By then, friends and family had kicked the search for a liver donor into high gear. Faye Yost, a neighbor and patient, shared a blog about Dr. Neal-Haley’s condition and, thanks to son and New York Giants cornerback Grant Haley, her story had garnered national news.
“We started getting some penetration,” Neal-Haley remembered recently. “People started getting tested to become a donor.”
Cathie Seibert, an Army vet and assistant principal at Griffin Middle School who lived less than 5 miles from Neal-Haley’s home and about 3 miles from her medical practice, was among them.
When she read about the doctor’s search for a liver donor on Yost’s Facebook page, Seibert was surprised to learn she could even donate.
“I thought donation was from deceased donors, and I didn’t really understand that the liver would grow back,” she said.
She prayed and felt a peace about moving forward.
“I know that sounds ‘weird’ but that’s the truth,” she said. “I also asked my husband to pray as this decision would impact his life as my caretaker for the recovery period.”
Tests showed Seibert was a match.
Three weeks later on April 29, 2019, they were in the operating room, where doctors removed about half of Seibert’s liver and transplanted it into Neal-Haley.
Five days later, Seibert was discharged to go home. Three weeks later, she returned to work, just in time to say goodbye to her students. Neal-Haley would soon follow.
Today, the doctor is on a mission to raise awareness about the need for living liver donors.
In 2018, nearly a year before her transplant, she founded the nonprofit Be Not Afraid LLC to save and improve the lives of people facing liver failure by increasing the quality, access, and number of living donor liver transplants in the U.S. She hopes to have a full-scale office open and running by the end of the year, when they’ll have a database to start registering potential donors.

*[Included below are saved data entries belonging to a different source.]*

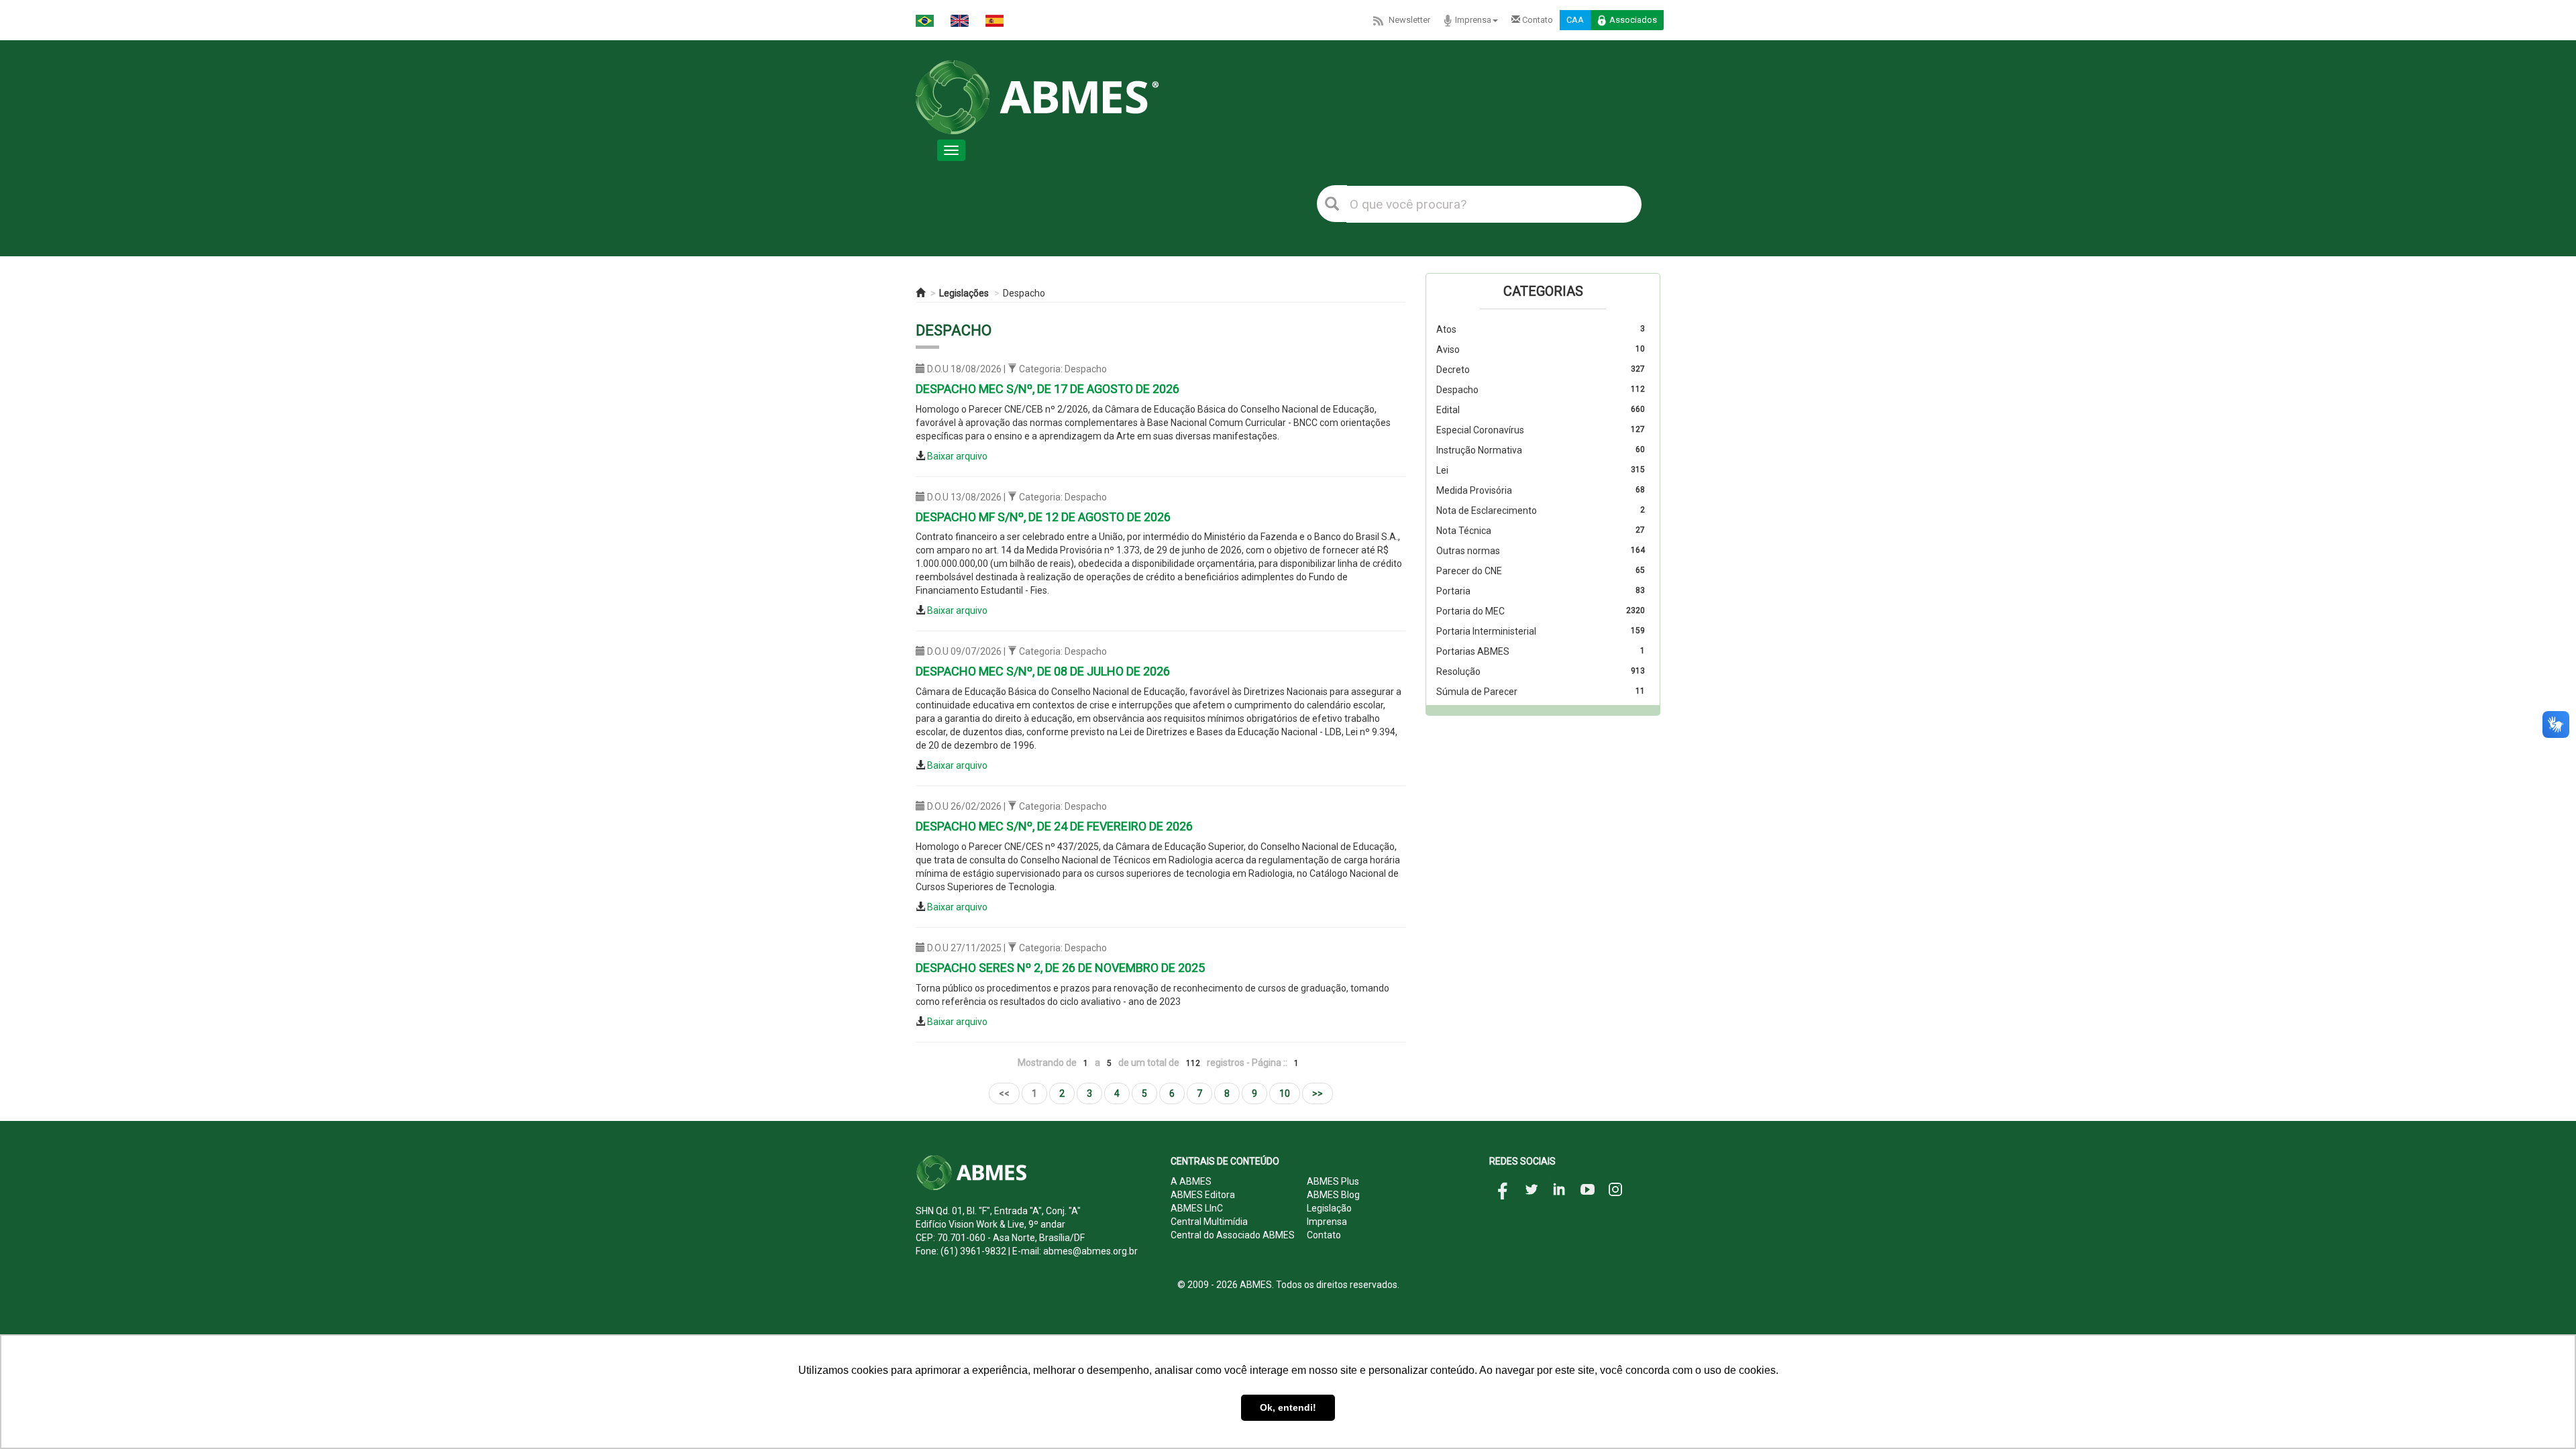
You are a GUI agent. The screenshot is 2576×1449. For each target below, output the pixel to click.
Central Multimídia (1209, 1221)
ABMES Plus (1333, 1181)
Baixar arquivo (957, 456)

“If you need bone marrow, there is a bone marrow registry and you can match through there,” Neal-Haley said. “If you need a kidney, there’s a registry for that as well. But if you need a liver, you have to wait for an organ from a deceased donor. A lot of people don’t make it.”
According to Dr. Marwan Kazimi, surgical director of liver transplantation at Piedmont Transplant Institute, about 18% of patients die while waiting for a liver transplant, nationally. At Piedmont, it’s closer to 10%.

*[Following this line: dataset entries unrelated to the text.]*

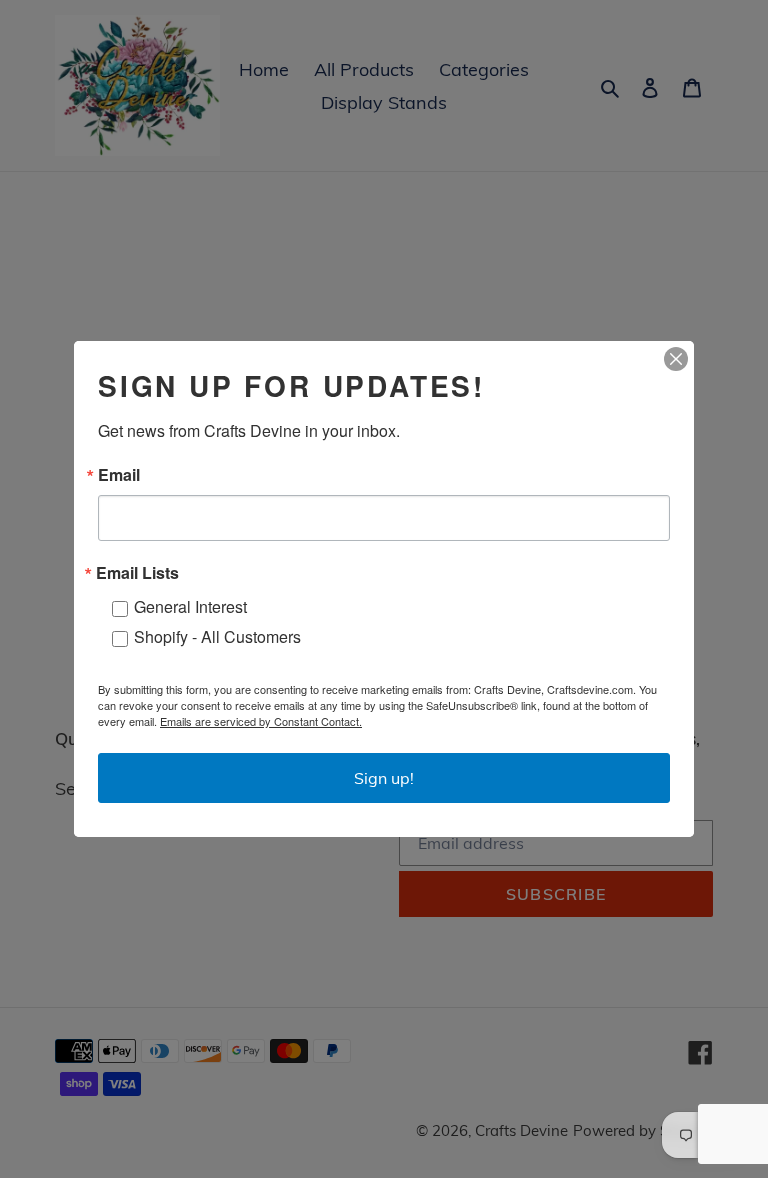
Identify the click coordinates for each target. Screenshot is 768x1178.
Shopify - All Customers (217, 636)
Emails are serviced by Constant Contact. (261, 721)
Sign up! (384, 778)
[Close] (676, 359)
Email (119, 475)
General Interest (190, 606)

Nationally, he said, nearly 20,000 people are waiting for a liver transplant. In Georgia, about 400 people are actively waiting for a liver at any given time.
Of the nearly 6,500 liver transplants performed annually in the United States, only 300 are from living donors.

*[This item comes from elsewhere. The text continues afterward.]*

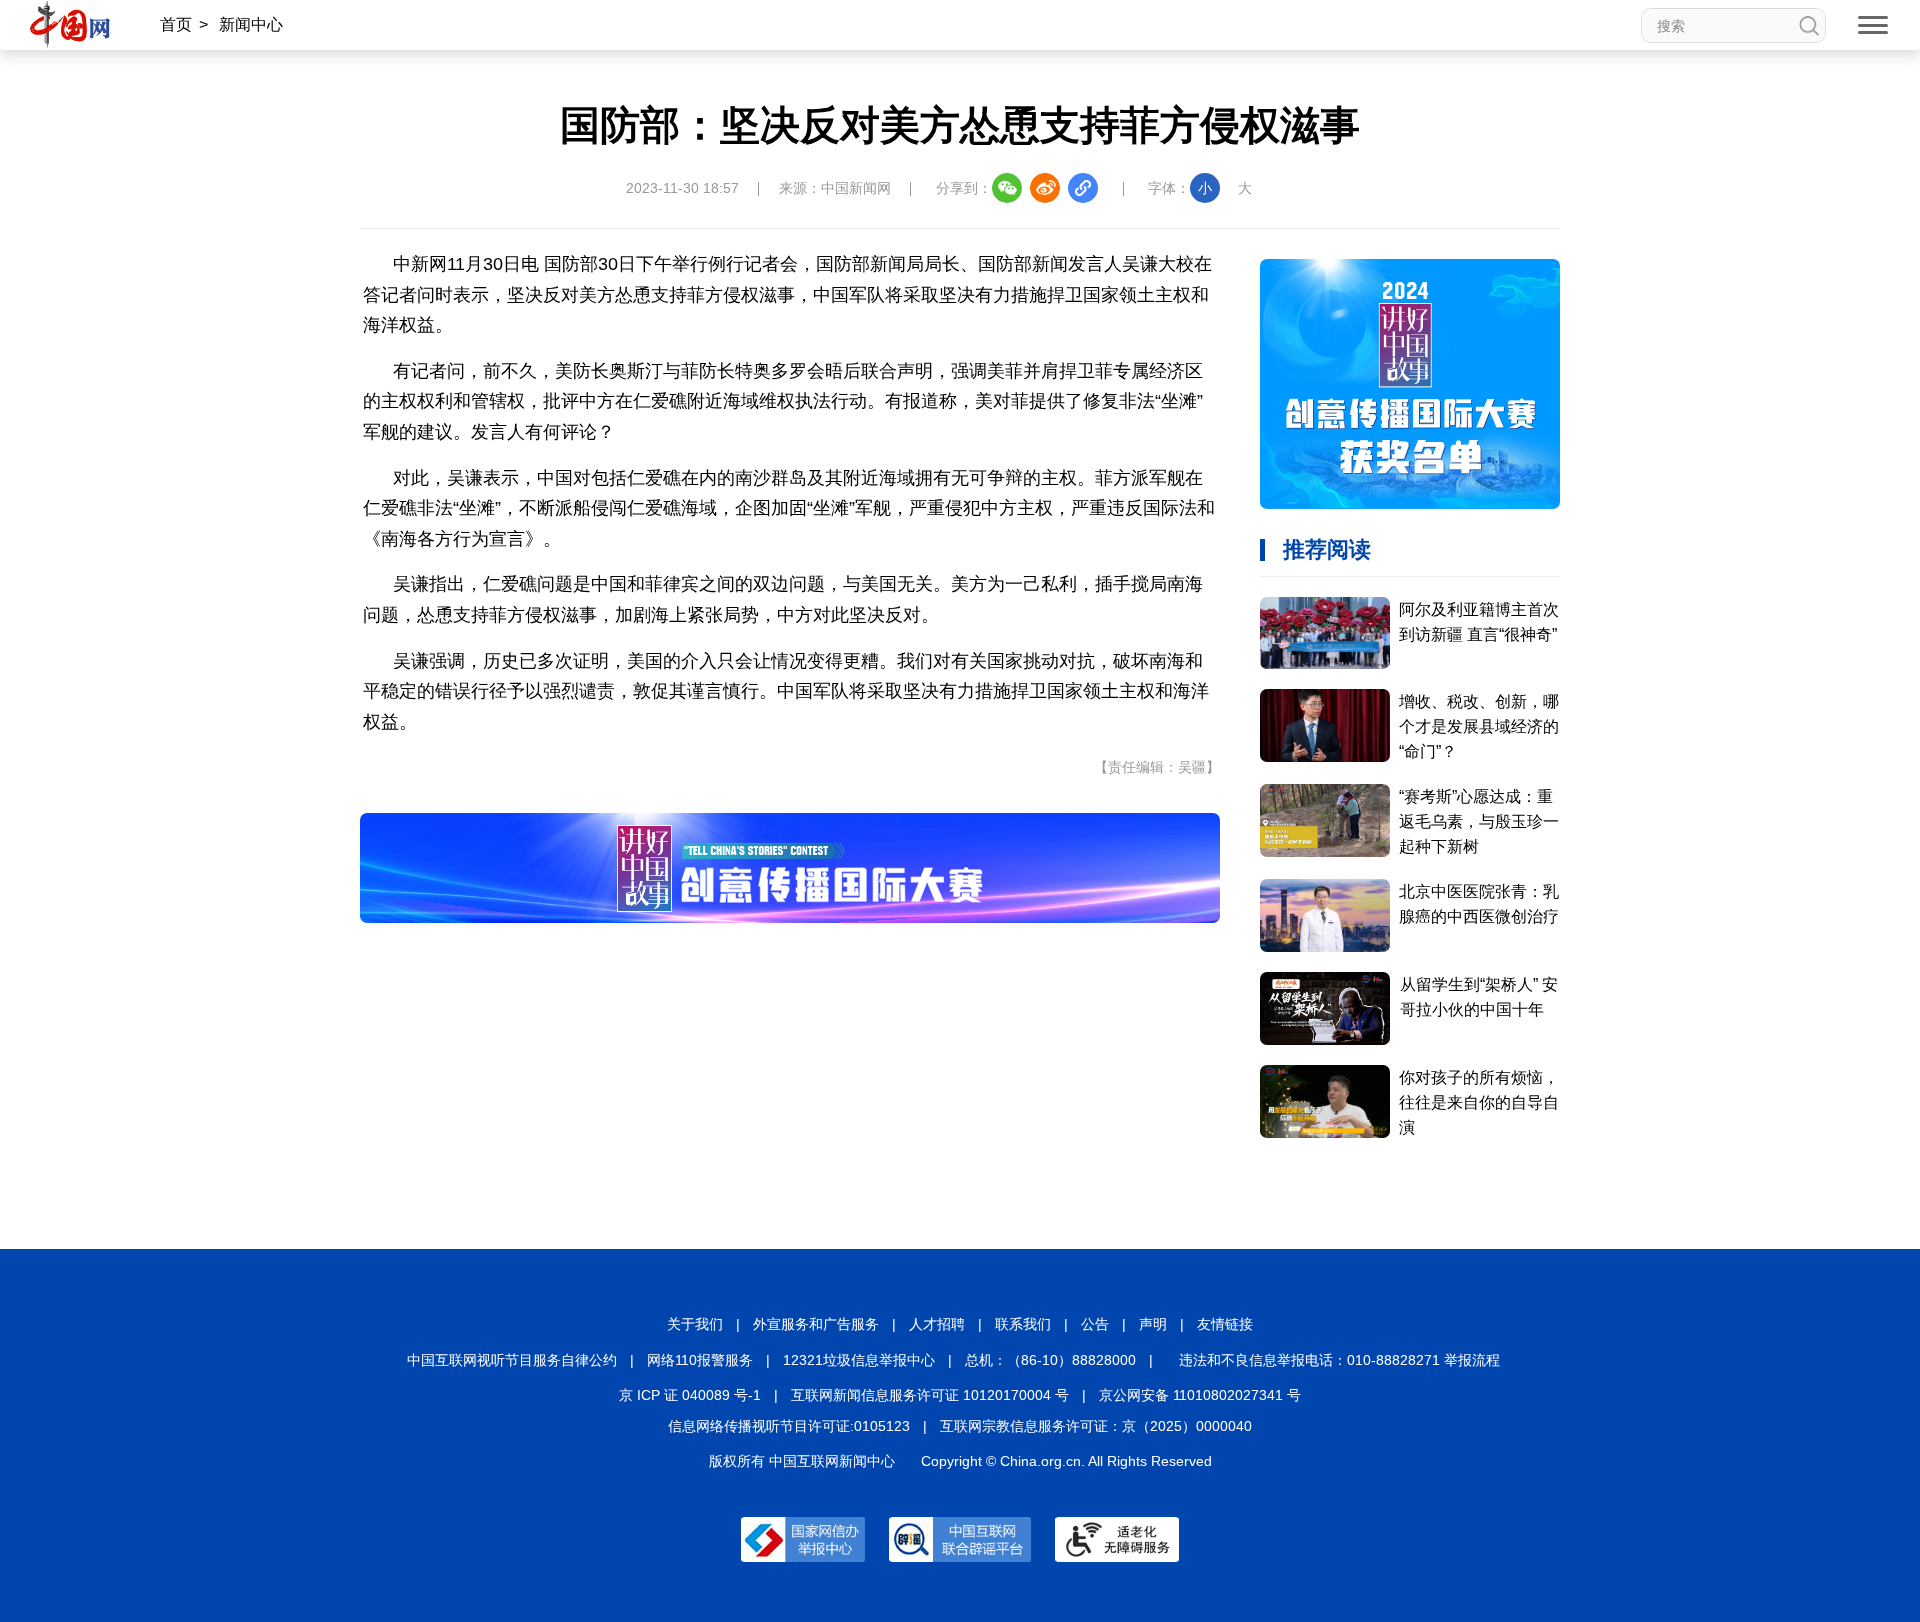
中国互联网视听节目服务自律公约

As she went through the process of finding a donor, Neal-Haley said it dawned on her that even with medical knowledge and the resources available to her, “I couldn’t get myself out of this mess. I had to wait until a liver became available to me. I probably would’ve died of a heart attack before I got a liver, but that’s the nature of health care. People are not aware of how much of a difference a living liver program registry would make. I realized someone had to start to forge this.”
She pulled together a team and started laying the groundwork. There was resistance. Insurance companies, in particular, wouldn’t support such a venture because the risk was too great to donors and thus might attract lawsuits.
It was her contention, however, that when you’re honest about the risks upfront and educate people about both the risks and benefits so they are able to make informed decisions, people with a heart to give would do so.
Although the primary mission of Be Not Afraid is to raise awareness, Neal-Haley said people can log onto donateliveliver.com to donate money and sign up but won’t be able to complete the process until next year.
Back at her medical practice last week, she marveled at her new mission, creating the first living liver donor registry.
“I just think it’s God’s will,” she said. “He put it in the hands of people he believes can get it done, so here I am getting it done.”